The Decline of the Dollar-Then and Now
When
it comes to foreign exchange, the more things change, the more they
remain the same. Today, the dollar is weakening dramatically.
Volatility is high. European and Asian companies are struggling to
manage the negative impacts of the strength of their currencies
compared to USD. Meanwhile, Europeans vacationers are coming in hordes
to cash in on their newfound buying power. U.S. interest rates are
easing. Gold is trading around $800. The British Pound is trading above
2.05 to the USD. US firms are asking themselves whether they should be
hedging. Regulatory bodies are talking about changing disclosure
requirements. All of these things are as true today as they were back
in 1980!
Of
course, after 1980, things changed. The dollar regained its strength
and companies on both sides of the Atlantic (and the Pacific) were
forced to react to new market realities. Many stakeholders who took
their eyes off the fundamentals in the late 1970s were unprepared for
changes in the early 80s that led to serious economic consequences.
Then, as today, the dollar's weakness had obscured some underlying
problems.
The Shape of Things to Come?
Looking
at economic history in terms of seven-year cycles, we can examine the
events after the rebound of the dollar in 1980 for signs of things to
come in 2008, just four cycles later. In 1980, economic impacts drove
regulatory bodies to do what they always do after a crisis in
confidence: increase scrutiny on stakeholders. This led to the
introduction of FAS 52 in 1981 and increased disclosure requirements.

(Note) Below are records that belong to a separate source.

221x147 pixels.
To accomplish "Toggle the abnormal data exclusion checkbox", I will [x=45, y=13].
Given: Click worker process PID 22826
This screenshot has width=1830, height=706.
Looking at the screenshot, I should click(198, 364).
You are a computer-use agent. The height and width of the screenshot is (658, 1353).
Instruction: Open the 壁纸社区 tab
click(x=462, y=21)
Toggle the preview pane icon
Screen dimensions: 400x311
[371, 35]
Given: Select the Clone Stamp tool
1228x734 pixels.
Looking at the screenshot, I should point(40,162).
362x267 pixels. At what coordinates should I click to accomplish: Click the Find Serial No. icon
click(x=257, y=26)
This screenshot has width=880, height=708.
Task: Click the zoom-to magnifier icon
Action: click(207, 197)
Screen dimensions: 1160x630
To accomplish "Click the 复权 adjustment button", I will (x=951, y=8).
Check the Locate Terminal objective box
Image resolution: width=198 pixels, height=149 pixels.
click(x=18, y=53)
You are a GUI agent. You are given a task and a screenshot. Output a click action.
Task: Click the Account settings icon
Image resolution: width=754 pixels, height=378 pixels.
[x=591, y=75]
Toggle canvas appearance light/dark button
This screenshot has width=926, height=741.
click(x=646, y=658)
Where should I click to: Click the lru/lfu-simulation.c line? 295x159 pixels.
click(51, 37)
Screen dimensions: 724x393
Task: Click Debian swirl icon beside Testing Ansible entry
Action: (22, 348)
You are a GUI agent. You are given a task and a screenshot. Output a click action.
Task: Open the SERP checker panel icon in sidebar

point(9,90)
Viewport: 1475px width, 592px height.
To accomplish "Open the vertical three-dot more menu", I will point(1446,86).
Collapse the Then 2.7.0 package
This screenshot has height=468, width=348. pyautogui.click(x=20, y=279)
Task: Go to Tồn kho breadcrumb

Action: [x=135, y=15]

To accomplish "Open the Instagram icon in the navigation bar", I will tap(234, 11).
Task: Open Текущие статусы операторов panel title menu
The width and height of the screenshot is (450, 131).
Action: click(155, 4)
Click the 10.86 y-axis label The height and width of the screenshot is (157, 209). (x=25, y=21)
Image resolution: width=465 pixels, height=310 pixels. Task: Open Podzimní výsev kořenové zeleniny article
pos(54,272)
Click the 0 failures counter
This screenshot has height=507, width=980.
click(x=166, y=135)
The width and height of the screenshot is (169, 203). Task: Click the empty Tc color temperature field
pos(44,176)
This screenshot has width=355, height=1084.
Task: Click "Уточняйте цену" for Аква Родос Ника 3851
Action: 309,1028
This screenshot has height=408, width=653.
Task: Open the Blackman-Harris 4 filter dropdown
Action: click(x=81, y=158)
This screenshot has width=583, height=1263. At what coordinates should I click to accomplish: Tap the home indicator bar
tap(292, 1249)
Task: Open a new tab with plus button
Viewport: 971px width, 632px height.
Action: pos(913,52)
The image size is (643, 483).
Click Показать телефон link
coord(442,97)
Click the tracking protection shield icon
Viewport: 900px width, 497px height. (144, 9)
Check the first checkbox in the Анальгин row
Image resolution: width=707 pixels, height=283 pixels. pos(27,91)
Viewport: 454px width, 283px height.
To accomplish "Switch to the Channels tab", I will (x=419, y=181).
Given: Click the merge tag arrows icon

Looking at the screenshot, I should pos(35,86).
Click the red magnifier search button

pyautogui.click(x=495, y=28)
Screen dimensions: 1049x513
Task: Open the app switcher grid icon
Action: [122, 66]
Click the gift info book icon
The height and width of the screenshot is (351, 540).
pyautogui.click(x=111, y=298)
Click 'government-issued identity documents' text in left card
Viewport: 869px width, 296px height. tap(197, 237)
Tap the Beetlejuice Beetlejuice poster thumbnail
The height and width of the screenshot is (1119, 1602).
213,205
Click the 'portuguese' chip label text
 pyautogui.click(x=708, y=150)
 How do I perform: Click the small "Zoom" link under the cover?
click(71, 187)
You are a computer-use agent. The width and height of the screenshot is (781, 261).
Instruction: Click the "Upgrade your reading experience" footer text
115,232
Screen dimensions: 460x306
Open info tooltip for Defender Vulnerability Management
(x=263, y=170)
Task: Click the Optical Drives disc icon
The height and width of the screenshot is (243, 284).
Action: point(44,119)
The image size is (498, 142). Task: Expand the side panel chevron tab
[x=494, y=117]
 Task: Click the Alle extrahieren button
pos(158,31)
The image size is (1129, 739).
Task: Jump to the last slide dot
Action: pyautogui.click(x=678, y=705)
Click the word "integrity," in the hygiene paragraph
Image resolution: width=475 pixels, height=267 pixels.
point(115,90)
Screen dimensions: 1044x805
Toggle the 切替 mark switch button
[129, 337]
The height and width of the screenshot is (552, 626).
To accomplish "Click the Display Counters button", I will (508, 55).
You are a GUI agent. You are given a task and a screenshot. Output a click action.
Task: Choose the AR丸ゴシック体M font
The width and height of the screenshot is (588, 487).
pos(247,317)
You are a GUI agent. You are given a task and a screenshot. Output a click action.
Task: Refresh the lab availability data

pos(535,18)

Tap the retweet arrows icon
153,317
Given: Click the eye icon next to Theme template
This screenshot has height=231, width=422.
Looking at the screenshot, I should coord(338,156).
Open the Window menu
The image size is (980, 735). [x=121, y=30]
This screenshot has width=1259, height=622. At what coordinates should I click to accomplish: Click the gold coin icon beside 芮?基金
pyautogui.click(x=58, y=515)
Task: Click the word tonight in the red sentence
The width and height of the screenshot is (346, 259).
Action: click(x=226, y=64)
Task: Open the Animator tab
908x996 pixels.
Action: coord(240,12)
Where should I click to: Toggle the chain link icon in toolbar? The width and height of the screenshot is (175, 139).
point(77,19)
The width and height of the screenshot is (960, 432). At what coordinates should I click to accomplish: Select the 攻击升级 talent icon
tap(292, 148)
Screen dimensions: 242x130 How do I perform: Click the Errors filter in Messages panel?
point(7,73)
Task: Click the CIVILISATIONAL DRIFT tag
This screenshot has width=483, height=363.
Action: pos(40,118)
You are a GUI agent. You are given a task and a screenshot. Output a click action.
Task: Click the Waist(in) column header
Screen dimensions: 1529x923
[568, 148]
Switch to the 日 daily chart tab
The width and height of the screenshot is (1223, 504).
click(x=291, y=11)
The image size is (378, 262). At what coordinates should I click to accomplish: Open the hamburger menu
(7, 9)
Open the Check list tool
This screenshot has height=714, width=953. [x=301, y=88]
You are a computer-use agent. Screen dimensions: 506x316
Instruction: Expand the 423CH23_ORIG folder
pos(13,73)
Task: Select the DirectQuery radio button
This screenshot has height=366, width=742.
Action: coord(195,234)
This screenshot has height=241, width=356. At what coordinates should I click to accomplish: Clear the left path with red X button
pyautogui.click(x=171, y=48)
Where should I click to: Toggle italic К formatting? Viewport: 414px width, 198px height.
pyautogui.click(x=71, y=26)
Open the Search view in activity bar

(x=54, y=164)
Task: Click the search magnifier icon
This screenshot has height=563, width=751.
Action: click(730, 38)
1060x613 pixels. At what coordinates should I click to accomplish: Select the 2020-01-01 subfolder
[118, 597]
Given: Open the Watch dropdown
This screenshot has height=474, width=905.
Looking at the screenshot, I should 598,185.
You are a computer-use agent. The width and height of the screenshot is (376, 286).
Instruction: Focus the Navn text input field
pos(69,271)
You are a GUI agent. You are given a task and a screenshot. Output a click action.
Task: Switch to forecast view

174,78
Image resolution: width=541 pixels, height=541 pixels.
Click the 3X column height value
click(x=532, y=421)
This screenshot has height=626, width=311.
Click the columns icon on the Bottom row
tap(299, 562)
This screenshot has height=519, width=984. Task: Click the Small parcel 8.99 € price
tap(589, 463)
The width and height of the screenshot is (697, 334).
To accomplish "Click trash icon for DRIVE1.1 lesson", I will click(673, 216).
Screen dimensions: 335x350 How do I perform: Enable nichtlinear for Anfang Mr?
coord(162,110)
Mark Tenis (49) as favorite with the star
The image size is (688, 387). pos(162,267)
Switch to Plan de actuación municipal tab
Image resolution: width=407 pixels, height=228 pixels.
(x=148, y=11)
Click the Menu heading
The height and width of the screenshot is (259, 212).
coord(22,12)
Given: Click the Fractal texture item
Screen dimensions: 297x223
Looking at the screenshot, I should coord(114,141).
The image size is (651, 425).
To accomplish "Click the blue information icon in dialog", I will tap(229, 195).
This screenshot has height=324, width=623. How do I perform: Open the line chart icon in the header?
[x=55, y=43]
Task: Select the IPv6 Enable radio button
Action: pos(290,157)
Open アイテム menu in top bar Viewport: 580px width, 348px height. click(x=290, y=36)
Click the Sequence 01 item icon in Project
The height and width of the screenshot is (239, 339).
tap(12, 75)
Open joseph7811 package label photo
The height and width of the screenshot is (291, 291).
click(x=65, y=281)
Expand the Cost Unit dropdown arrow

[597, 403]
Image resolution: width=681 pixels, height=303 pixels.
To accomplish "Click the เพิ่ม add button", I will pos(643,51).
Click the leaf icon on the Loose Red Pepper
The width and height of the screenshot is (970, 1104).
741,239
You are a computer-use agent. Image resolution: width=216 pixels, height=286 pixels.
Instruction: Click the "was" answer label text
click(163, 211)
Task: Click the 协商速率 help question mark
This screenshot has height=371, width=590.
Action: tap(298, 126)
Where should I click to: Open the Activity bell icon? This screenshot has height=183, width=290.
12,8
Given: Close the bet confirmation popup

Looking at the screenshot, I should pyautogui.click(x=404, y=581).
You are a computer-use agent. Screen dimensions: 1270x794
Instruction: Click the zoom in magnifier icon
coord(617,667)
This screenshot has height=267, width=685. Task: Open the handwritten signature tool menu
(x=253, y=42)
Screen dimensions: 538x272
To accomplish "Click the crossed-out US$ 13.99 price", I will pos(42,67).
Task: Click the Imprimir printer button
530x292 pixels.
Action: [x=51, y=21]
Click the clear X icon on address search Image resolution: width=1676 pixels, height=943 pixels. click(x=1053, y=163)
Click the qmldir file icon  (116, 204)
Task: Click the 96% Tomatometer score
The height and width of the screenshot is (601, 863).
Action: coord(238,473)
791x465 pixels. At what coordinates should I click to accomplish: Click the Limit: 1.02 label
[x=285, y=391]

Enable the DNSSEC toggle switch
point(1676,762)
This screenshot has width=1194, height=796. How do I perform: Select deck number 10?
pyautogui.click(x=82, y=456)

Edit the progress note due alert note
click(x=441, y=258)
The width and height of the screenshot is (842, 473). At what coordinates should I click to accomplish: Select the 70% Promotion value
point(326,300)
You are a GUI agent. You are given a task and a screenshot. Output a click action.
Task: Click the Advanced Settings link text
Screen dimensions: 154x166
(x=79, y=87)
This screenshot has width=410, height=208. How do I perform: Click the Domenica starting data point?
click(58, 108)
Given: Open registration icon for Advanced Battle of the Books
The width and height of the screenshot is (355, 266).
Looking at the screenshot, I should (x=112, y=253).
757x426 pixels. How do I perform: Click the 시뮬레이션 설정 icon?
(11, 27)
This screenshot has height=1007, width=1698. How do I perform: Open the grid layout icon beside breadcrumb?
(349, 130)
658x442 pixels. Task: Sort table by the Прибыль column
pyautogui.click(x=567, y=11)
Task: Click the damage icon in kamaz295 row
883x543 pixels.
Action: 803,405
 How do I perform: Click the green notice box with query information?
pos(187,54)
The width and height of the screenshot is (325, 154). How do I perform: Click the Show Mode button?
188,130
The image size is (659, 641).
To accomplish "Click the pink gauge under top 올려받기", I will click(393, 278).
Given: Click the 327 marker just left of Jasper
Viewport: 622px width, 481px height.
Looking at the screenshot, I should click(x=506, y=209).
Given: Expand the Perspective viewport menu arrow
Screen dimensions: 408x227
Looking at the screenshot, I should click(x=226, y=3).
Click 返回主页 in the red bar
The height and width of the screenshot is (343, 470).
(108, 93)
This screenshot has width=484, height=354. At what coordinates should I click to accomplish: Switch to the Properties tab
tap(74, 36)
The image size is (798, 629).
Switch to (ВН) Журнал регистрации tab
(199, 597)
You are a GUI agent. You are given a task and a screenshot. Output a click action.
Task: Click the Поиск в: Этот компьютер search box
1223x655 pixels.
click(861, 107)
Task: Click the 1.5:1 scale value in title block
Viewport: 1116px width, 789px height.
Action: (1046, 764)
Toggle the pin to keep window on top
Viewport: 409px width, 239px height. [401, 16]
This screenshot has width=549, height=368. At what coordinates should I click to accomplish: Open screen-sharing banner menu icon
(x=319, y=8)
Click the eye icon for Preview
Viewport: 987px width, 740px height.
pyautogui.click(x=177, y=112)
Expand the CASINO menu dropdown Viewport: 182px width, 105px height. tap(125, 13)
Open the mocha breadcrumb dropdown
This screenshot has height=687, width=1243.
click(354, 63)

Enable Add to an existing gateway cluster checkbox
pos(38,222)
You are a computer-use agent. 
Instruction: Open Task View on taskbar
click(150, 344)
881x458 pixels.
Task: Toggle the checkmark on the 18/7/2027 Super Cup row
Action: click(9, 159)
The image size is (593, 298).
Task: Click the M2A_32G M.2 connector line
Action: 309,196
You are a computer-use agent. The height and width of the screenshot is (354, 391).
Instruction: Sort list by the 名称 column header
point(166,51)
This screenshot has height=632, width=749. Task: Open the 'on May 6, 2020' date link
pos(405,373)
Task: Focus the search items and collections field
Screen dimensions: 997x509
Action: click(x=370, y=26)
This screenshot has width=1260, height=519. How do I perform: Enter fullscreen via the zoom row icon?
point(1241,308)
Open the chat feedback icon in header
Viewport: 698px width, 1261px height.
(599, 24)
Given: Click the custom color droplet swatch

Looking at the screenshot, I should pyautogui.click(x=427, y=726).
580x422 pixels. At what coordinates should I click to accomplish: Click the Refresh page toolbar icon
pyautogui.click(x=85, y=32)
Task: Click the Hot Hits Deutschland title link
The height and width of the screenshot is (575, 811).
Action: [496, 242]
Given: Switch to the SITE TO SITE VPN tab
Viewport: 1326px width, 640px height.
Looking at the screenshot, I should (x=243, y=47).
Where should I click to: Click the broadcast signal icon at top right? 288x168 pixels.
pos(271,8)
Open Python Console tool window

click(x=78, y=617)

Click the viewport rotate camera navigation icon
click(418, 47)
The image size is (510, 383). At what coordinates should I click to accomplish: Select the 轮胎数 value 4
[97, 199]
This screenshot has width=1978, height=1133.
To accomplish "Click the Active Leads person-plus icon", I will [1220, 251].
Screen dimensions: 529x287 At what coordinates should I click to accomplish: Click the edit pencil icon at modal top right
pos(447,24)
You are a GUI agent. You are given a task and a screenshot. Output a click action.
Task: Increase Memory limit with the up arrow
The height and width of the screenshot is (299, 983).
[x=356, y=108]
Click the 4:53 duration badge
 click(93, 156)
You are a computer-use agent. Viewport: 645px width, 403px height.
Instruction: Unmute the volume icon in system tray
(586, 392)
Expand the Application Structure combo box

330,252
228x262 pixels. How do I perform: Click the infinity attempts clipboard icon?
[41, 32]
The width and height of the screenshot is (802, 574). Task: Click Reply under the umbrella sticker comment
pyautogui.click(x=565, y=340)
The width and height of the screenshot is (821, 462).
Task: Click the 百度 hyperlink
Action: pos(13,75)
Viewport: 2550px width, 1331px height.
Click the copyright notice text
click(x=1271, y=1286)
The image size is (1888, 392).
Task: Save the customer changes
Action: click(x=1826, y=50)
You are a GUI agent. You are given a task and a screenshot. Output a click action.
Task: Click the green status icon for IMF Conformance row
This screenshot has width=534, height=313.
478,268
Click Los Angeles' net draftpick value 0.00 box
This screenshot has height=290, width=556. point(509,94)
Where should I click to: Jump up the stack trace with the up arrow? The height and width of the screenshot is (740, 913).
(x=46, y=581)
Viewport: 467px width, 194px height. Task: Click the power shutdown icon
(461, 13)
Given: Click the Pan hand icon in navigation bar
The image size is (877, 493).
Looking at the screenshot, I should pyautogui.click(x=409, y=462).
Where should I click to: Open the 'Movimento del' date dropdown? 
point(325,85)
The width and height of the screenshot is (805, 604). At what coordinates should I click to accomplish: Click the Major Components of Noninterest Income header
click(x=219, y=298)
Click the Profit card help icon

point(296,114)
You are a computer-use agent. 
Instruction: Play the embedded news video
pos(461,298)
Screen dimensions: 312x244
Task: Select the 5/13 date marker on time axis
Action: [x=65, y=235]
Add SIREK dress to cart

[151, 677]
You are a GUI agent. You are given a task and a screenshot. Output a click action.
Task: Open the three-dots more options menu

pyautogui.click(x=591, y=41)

If current trends follow suit, a rise in the dollar will be marked by
economic losses and financial restatements by U.S. multinationals,
followed by another round of regulations and stakeholder scrutiny.
There
are many recent examples of industry-leading, European and Asian
multinational companies that have suffered material losses due to the
strength of their currencies relative to the U.S. dollar-SAP, Reuters,
Lufthansa, and Cannon, among them. FX-related corporate losses for
U.S. multinationals will be triggered by a sharp - even if not
sustained - dollar strengthening. Some of these companies will face
serious consequences, revealing themselves as the "Enrons of FX". The
dollar's turn-around will trigger sudden, unexpected financial results
that will have a domino effect on corporate value. Economic surprises
will lead to further scrutiny by stakeholders. This will trigger
compliance questions with dramatic negative impacts like those
experienced by Allied Defense.
Today,
European and Asian companies have been forced to ask themselves, "How
do we more accurately identify and quantify currency exposures?" and
"How do we communicate this to stakeholders, so they are not surprised?"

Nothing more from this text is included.